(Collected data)
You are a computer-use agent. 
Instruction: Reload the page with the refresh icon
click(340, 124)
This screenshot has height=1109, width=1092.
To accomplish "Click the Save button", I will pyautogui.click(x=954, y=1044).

**Exercise directions**
Output the data once more, exactly as given.

**Answer**
You are a computer-use agent. 
Instruction: Reload the page with the refresh icon
click(340, 124)
This screenshot has height=1109, width=1092.
To accomplish "Click the Save button", I will pyautogui.click(x=954, y=1044).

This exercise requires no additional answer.